There was not much of it, but there was a definite dark crushed substance, several fragments of it. I recognized it very slowly as snail shell.
I washed the pillowcase out very carefully in the bathroom sink, and then I washed my hair under the shower, telling myself: my parents won’t know.
Nobody will know anything.
13
I couldn’t lean my head against my hand because my cranium was sore there. I tried slumping way back and down, but the chair met the back of my skull and that hurt, too. So I sat up straight.
“They charged into cannon fire. Eyes scalded, blinded by the smoke. Some of them permanently deafened by the noise. Deaf for the rest of their lives from that day.” Mr. Milliken paced up and down. He glanced at me, and I must have smiled or looked pleasant because he gave a quick little smile himself.

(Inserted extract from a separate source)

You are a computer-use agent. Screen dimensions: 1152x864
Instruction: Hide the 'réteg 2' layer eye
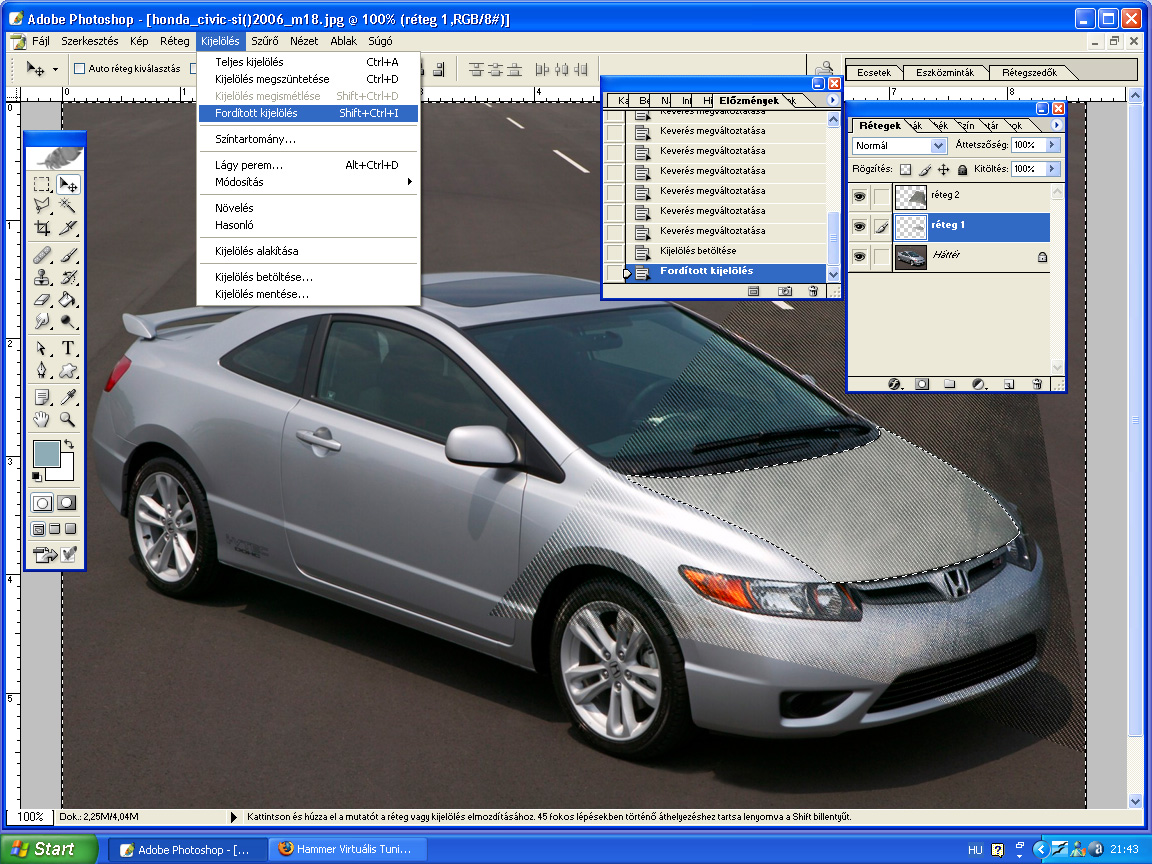[859, 197]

“A cannonball didn’t blow up,” announced Mr. Milliken. “It didn’t explode and make a nice fountain of dirt, like you see in movies. Cannonballs took off arms. Legs. Heads.”
I was not sure, exactly, how pain medications are supposed to work. Is it something they do at the synapse? Do they keep neurons from firing?
The pills were having no effect at all, or only a little. I could move my neck.
I was aware of Sky, rows away from me. When she bent to make a note in her three-rin
g, when she ran the point of the pencil back through her long hair, I knew it, even if I wasn’t looking.
Mr. Milliken was, as usual, trying to sell us history by making it into something you could see on a tabloid: ANCIENT WEAPONS BLOW OFF ARMS AND LEGS. SEVERED HEAD FLIES THROUGH AIR LOOKING AND THINKING.
It had been Mr. Milliken’s contention one day, in an attempt to stir his class awake, that a severed head could see and remember, and even gaze out in wonderment at its new condition. The Revolutionary War, under discussion, had segued into the French Revolution and the guillotine. Just as now the Civil War was about to drift into the Gatling gun. We were never going to make it to the H-bomb.
I was a mess from the night before. Not a wreck; I can take punishment. My neck was stiff and I had the very slightest double vision. My mother’s medicine cabinet had furnished some Tylenol and some pills that I supposed were for menstrual cramps. I had taken them, too.
To encourage Mr. Milliken, I leaned forward and drew a small explosion next to the pink line that marked the margin. I wanted him to think I was taking notes. I needed the distraction. I was seared inside with my new understanding: I was trapped.
It was so painful that I tried to edge away from the word.
But I could hear Jared’s laugh, kind and mocking at once. He knew, and I knew, the truth. I was a coward until I played the game again.
“Chain shot!” Mr. Milliken nearly shouted, desperate to keep our attention. “Howling, twisting chains cutting men in two.”
The board read: Civil War. Causes. Armaments. But what swept Mr. Milliken was the great hunger to have all of us quiet. And more than that. He wanted us to care. “Grape-shot,” he said, getting hoarse. “Point-blank. Bodies atomized.”
The bell rang, and Mr. Milliken slumped on his podium. His freckled face was flushed, and I could tell by the way he did not meet our eyes that he was fatigued by his performance, and at the same time sure that it was wasted on television-dazed cattle. I already understood that Mr. Milliken did not relish the destructive details he recounted. He found them of some interest, but he believed that only gore could keep the attention of his class.